1. If the records of antiquity could be deprived of their authority, we should also be deprived of intelligence, liberty and religion!
2. Dates are of little importance; being anciently expressed by letters, they are liable to errors. The Greeks and all eastern christians reckon 5508 years from Adam to Christ.
3. Geography and natural facts are open to criticism.
4. Wonders, monsters, miracles, are not always fabulous, but doubtful. Natural phenomena if unconnected with omens, may be right.
5. Speeches and secret motives do not belong to history, they are ornaments of rhetoric or mere surmises.
6. Facts are only to be attended to, they become more certain, if corroborated by monuments, inscriptions, coins &c.
7. The silence of a historian does not invalidate the assertions of others.

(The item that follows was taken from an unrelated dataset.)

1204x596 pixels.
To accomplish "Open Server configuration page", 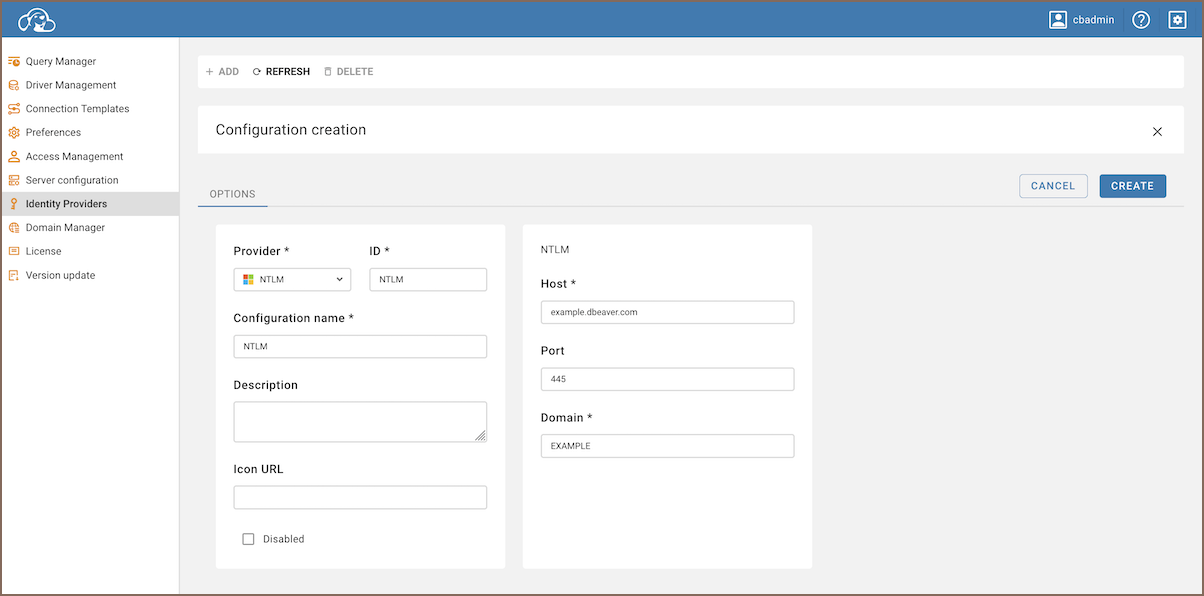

8. Contradictions, exaggerations, prejudices, party spirit, national dislike, must be allowed for. The arrogance of the Greeks and Chinese, who call barbarians, nations as good as they, is shameful, and must be noticed, as well as errors arising from hiding defeats &c.
The independent sources of history besides writers are, 1. remains of literature. 2. Chronological documents and astronomical calculations, 3. Natural features of nature and mankind, with permanent physical facts, 4. Permanent institutions, manners, monuments, languages &c. Lastly, remote facts may be certain; although a long while elapsed: whatever be the consequence; and even if the first evidence may have been erroneously transmitted, or not perspicuous. But accumulated evidence ought never to be doubted.